Depuis hier lundi 25 février, et jusqu’à vendredi 1er mars,  se tient au Tribunal de Grande Instance (TGI) de Perpignan le procès de Jean-Marie SAVIOZ, l’ancien curé de la paroisse Saint-Joseph, située dans le quartier de la Gare à Perpignan. Une quinzaine de témoins sont attendus à la barre. L’affaire remonte à une dizaine d’années… Jean-Marie SAVIOZ reste présumé innocent.

Le huis-clos a été demandé par les avocats des trois plaignants.
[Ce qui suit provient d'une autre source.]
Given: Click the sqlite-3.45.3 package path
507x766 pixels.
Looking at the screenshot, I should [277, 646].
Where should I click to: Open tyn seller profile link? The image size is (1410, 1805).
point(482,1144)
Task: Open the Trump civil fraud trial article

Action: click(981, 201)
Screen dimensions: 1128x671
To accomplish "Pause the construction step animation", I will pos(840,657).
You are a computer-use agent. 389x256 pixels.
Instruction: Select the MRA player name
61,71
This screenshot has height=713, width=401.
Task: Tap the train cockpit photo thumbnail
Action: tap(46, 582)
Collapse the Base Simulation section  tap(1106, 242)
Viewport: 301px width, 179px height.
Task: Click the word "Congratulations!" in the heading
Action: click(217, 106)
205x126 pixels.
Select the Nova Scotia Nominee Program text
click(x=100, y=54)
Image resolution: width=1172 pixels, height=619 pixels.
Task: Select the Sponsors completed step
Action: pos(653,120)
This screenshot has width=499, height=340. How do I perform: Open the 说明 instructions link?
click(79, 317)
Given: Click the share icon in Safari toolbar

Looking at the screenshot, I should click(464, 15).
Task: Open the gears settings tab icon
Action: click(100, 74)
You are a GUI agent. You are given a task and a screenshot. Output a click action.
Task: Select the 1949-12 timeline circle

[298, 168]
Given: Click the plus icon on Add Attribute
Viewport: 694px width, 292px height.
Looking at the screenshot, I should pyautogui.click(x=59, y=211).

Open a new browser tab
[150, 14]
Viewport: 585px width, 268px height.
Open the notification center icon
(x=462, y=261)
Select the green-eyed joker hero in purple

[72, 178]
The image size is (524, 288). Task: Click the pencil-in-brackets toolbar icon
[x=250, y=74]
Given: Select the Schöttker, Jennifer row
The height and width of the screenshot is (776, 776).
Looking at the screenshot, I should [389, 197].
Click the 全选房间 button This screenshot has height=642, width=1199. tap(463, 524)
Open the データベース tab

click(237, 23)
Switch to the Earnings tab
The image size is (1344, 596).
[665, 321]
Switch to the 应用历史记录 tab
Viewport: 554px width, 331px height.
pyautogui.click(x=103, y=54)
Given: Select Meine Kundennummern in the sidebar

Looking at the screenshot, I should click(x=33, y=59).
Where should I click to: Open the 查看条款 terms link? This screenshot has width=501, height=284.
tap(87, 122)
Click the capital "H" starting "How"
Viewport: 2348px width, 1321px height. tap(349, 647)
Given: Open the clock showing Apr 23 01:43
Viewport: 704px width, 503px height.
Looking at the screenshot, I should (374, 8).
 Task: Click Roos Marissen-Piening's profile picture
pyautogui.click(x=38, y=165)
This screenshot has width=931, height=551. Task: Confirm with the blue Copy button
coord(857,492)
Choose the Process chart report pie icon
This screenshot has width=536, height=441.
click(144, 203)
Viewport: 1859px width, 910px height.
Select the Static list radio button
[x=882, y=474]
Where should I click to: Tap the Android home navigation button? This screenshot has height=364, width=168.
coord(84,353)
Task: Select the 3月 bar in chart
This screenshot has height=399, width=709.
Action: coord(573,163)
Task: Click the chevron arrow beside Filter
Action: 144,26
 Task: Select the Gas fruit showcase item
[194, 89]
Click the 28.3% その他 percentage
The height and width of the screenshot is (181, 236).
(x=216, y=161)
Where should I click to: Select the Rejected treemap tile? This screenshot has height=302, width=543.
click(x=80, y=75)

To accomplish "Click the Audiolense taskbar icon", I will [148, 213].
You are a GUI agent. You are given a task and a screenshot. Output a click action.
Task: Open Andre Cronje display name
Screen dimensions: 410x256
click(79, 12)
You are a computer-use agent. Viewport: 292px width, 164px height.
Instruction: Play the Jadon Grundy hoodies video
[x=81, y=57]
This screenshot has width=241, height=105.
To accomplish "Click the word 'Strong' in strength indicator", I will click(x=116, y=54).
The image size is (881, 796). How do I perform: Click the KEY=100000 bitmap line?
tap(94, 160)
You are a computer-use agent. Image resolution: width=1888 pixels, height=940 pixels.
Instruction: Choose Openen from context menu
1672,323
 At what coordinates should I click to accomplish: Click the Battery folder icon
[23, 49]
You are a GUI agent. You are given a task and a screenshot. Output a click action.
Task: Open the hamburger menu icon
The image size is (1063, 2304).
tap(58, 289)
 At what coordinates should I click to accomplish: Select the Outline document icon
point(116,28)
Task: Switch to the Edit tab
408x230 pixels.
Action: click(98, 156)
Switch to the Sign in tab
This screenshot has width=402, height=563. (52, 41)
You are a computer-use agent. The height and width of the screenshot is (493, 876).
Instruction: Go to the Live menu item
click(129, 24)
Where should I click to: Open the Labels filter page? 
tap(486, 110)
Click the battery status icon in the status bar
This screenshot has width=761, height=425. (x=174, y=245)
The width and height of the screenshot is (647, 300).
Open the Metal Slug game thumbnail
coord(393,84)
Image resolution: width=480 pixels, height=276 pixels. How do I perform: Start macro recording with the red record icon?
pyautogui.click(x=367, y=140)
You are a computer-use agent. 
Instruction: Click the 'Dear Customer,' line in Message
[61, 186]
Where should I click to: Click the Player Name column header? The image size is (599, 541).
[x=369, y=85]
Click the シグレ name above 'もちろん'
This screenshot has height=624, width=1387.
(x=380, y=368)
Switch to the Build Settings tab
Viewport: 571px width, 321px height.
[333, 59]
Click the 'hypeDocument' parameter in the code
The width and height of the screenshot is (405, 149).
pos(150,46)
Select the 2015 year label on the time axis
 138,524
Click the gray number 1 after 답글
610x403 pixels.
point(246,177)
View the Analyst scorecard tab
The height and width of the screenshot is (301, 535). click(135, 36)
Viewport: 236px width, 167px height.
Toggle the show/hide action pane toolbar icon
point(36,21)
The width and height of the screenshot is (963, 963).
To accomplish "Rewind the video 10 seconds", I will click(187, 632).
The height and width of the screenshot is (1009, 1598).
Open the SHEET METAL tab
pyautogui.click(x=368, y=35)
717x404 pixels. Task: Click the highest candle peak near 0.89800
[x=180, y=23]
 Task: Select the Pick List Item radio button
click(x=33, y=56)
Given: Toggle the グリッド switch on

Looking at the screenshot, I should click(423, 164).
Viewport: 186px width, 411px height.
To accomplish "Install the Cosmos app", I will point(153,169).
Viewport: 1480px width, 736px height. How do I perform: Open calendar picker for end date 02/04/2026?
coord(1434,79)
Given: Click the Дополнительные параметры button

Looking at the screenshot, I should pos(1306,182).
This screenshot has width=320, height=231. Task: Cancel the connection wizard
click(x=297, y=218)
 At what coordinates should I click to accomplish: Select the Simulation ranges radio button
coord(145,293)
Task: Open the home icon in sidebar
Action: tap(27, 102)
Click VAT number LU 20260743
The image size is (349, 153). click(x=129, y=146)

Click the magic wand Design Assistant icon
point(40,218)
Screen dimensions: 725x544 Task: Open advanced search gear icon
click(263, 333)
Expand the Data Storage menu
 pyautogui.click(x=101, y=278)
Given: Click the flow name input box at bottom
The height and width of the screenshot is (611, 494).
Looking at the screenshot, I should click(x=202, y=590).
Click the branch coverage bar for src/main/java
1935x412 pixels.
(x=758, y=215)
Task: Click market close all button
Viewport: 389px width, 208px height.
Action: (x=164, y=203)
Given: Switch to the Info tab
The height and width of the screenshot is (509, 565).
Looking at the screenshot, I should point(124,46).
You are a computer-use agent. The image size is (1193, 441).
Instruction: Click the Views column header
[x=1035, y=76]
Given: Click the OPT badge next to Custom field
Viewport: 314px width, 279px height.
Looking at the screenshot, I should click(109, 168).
Mgr André FORT, 83 ans, ancien évêque de Perpignan-Elne (16 janvier 1996 – 26 novembre 2002), condamné en juin 2018 à huit mois de prison avec sursis dans une autre affaire « pour non dénonciation d’actes pédophiles », appelé lui aussi à témoigner dans ce procès de l’ex prêtre de Saint-Joseph, a fait savoir par ses avocats qu’il ne pouvait pas se déplacer, atteint par la maladie. Mgr FORT est le premier évêque français poursuivi et condamné pour de tels fais depuis le prélat catholique Pierre PICAN, décédé l’an passé à Paris à l’âge de 83 ans. Mgr PICAN avait été cité comme témoin dans un procès similaire ; c’était la première fois qu’un évêque français avait à répondre de tels actes (non dénonciation de crimes d’un prêtre reconnu pédophile, le père René BISSEY) devant la justice depuis 1841

En revanche, le témoignage de l’actuel évêque de Perpignan-Elne, Mgr Norbert TURINI, est très attendu. Il sera présent au procès.